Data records
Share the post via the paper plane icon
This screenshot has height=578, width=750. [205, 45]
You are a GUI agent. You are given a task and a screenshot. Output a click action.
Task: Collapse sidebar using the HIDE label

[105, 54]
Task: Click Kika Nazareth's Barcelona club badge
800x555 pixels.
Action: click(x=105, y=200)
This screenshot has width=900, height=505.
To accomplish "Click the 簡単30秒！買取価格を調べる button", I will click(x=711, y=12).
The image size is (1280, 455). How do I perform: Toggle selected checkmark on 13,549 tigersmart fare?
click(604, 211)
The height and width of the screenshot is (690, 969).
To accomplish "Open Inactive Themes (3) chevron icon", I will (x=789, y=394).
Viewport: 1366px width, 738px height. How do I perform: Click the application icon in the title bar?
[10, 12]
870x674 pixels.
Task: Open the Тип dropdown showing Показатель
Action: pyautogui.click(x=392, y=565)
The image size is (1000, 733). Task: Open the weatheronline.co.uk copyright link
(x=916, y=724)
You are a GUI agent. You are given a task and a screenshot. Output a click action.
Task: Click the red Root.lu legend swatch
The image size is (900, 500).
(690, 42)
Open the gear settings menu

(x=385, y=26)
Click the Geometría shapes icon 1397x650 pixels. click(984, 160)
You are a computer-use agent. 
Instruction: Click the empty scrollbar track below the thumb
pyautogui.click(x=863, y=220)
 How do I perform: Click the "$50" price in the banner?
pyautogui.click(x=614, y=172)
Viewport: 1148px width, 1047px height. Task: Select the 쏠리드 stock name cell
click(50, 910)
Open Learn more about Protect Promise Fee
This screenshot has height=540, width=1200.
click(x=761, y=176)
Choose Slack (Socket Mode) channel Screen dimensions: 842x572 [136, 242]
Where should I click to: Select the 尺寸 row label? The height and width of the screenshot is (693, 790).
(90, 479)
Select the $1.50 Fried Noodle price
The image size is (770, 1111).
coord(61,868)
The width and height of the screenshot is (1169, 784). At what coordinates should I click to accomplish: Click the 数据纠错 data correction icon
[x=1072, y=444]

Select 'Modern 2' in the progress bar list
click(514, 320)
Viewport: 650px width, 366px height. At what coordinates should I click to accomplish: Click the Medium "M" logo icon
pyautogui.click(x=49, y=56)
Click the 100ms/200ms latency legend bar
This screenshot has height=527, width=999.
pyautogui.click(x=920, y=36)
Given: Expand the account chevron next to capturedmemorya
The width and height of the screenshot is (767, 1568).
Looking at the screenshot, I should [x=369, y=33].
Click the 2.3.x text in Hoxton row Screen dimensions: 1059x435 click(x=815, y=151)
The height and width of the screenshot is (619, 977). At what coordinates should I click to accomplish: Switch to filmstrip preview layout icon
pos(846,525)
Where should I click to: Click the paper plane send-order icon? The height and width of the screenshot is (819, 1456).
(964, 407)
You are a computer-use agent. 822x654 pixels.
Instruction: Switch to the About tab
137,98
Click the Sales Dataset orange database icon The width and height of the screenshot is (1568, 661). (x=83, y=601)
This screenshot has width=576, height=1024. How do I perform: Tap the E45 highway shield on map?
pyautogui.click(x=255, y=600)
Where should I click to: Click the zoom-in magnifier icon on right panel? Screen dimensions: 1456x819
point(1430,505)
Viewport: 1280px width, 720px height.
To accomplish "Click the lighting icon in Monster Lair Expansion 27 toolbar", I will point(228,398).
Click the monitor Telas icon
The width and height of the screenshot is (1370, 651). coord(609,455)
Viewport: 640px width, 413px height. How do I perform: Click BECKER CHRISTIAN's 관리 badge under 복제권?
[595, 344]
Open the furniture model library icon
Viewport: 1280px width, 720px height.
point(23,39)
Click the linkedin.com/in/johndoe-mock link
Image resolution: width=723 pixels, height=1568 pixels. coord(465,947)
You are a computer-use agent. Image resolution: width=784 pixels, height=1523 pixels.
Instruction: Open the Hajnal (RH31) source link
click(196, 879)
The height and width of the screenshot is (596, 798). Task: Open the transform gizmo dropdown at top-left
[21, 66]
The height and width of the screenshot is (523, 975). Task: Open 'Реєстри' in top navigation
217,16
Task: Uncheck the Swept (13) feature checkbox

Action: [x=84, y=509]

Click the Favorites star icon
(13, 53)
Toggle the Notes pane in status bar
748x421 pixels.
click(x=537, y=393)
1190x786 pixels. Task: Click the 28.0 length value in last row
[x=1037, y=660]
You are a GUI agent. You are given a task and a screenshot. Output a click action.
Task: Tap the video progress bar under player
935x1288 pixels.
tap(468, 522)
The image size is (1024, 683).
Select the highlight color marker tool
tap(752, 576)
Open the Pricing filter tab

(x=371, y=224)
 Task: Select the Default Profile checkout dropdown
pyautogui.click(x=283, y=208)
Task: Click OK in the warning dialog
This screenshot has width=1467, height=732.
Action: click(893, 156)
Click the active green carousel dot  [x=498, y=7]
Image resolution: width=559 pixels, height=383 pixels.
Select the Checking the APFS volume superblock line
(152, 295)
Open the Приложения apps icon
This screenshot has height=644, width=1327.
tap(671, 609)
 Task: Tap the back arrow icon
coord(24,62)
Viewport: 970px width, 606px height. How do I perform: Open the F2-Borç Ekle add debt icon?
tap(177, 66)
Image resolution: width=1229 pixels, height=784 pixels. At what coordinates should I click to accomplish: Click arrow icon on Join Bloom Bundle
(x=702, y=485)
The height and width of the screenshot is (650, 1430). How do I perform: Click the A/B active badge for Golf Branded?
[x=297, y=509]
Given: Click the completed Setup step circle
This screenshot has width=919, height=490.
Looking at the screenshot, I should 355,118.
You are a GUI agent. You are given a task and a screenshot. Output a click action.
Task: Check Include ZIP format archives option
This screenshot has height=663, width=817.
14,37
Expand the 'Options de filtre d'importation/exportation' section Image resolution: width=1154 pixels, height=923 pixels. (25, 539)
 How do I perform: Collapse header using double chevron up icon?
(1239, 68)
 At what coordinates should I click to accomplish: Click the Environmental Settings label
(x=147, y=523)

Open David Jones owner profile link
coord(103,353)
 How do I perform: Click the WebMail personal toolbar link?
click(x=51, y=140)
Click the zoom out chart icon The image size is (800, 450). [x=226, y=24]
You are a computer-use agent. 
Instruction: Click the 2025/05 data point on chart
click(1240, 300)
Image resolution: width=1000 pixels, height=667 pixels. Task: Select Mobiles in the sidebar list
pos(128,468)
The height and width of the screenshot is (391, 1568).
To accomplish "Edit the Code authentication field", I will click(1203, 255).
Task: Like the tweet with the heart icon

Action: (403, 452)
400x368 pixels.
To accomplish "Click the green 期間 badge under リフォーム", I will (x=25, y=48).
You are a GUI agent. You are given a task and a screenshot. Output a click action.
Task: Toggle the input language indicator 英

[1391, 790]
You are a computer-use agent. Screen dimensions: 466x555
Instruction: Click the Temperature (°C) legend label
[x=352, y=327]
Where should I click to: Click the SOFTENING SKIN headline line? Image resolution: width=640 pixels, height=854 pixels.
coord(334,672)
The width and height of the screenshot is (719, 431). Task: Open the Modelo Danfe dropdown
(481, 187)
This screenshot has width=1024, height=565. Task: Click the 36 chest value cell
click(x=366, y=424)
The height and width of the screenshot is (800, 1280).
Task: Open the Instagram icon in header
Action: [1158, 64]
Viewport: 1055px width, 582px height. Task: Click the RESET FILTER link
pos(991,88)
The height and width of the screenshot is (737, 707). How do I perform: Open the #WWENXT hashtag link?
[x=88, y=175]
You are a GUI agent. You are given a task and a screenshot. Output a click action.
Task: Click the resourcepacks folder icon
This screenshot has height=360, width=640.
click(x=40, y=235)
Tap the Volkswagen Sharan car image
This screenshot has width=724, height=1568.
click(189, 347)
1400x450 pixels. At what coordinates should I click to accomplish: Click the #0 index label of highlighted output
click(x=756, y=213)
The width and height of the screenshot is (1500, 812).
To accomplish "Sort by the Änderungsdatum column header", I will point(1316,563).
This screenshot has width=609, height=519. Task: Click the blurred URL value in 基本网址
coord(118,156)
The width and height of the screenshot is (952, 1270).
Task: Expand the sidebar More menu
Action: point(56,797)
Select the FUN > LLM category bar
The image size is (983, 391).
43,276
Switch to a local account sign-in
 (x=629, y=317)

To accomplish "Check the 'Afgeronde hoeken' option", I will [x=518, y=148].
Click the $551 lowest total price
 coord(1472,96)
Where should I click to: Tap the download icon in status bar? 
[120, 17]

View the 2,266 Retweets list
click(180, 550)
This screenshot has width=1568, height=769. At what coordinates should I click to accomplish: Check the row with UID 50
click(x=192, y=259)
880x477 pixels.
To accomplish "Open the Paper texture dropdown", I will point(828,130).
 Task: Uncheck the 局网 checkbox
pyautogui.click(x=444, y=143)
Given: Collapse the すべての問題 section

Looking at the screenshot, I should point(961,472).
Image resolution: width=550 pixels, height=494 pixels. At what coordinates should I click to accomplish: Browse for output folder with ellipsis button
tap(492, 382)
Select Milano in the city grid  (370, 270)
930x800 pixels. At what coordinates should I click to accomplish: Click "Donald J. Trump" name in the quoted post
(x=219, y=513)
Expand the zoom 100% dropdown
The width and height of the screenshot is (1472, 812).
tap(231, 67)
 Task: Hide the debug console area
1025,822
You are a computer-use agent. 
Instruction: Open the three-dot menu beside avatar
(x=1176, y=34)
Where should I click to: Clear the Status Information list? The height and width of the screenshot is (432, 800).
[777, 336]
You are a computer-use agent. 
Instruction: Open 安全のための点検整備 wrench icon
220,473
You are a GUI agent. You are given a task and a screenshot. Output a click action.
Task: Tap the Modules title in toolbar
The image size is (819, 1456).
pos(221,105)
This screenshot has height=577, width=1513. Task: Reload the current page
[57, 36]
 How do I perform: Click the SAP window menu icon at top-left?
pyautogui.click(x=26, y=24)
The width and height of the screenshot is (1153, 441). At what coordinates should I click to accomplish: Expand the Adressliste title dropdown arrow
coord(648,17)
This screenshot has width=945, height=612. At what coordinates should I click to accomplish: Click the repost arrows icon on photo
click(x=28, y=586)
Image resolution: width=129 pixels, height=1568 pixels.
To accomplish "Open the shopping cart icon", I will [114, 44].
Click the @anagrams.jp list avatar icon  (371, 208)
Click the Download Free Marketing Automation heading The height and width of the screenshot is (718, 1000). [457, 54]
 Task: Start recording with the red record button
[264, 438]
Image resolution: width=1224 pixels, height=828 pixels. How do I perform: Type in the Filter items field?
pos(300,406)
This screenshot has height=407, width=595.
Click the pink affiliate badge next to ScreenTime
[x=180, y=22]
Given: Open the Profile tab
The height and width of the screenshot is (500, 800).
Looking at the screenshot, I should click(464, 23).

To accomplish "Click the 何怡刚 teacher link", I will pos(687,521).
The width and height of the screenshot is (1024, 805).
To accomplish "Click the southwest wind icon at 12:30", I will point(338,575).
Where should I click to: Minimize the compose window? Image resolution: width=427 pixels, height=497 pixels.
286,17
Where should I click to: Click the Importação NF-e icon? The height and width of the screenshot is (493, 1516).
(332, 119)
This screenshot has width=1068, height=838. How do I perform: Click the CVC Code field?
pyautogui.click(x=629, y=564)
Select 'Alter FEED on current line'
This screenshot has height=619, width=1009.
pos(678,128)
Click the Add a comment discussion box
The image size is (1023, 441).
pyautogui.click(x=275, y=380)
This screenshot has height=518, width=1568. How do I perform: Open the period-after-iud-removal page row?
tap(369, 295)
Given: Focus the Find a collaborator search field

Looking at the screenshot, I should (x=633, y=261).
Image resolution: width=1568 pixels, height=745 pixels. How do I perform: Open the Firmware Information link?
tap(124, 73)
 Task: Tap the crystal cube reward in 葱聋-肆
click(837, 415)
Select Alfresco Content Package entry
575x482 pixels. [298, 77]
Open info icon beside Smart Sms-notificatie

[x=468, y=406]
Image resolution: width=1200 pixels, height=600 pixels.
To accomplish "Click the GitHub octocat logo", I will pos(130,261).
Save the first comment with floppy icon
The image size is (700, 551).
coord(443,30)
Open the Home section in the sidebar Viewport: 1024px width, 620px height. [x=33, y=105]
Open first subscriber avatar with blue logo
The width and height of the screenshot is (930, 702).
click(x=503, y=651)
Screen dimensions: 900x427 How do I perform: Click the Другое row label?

__Instructions to follow__: Look back at the entries above and repeat, unchanged, every line from the line holding "The height and width of the screenshot is (650, 1430)." through the line holding "Expand the 'Options".

__Expected answer__:
The height and width of the screenshot is (650, 1430). How do I perform: Click the A/B active badge for Golf Branded?
[x=297, y=509]
Given: Click the completed Setup step circle
This screenshot has width=919, height=490.
Looking at the screenshot, I should 355,118.
You are a GUI agent. You are given a task and a screenshot. Output a click action.
Task: Check Include ZIP format archives option
This screenshot has height=663, width=817.
14,37
Expand the 'Options de filtre d'importation/exportation' section Image resolution: width=1154 pixels, height=923 pixels. (25, 539)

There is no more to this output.